Nothing is more detestable than disgrace, nothing more shameful than slavery. We have been born for glory and freedom – let us either hold on to these things or die with dignity. We have disguised too long what we think, but now it is out in the open. Everyone now reveals what they think and what they wish on either side. There are a few impious citizens opposed to the multitude of the right minded, but in light of the dearness of the republic, they are too many. The immortal gods have given to the republic the incredible power and fortune of repressing them.”
fatum extremum rei publicae venit, quod gladiatores nobiles faciunt, ut honeste decumbant, faciamus nos principes orbis terrarum gentiumque omnium, ut cum dignitate potius cadamus quam cum ignominia serviamus.

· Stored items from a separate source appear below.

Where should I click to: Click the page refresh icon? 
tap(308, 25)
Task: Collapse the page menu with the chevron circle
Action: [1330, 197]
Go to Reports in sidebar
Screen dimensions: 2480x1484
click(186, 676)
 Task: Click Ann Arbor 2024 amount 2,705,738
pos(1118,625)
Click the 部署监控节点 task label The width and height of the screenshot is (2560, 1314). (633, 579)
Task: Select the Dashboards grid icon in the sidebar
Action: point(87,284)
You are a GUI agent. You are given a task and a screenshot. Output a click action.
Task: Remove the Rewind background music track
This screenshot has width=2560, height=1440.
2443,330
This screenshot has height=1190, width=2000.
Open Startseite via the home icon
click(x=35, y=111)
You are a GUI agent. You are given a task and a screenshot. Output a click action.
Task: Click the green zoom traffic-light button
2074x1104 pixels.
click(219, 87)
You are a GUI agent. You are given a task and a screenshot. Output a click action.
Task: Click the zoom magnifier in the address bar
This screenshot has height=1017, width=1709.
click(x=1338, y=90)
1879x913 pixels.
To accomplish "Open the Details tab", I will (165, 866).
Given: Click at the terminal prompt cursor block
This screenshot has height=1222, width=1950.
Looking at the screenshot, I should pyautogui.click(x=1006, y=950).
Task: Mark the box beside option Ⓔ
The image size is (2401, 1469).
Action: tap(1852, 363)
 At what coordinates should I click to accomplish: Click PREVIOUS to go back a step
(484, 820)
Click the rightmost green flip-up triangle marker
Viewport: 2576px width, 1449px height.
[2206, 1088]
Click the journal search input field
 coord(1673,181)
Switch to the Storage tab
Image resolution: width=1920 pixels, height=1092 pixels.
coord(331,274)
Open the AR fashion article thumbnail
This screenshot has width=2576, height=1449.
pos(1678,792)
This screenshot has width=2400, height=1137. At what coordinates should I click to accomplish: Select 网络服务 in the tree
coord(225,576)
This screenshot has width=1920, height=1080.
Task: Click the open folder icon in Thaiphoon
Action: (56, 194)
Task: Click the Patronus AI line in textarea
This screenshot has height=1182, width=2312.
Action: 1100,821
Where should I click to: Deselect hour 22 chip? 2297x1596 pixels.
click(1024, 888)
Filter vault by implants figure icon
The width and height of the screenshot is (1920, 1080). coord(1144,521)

Nihil est detestabilius dedecore, nihil foedius servitute. Ad decus et ad libertatem nati sumus; aut haec teneamus aut cum dignitate moriamur. Nimium diu teximus, quid sentiremus; nunc iam apertum est; omnes patefaciunt, in utramque partem quid sentiant, quid velint. Sunt impii cives, sed pro caritate rei publicae nimium multi, contra multitudinem bene sentientium admodum pauci; quorum opprimendorum di immortales incredibilem rei publicae potestatem et fortunam dederunt.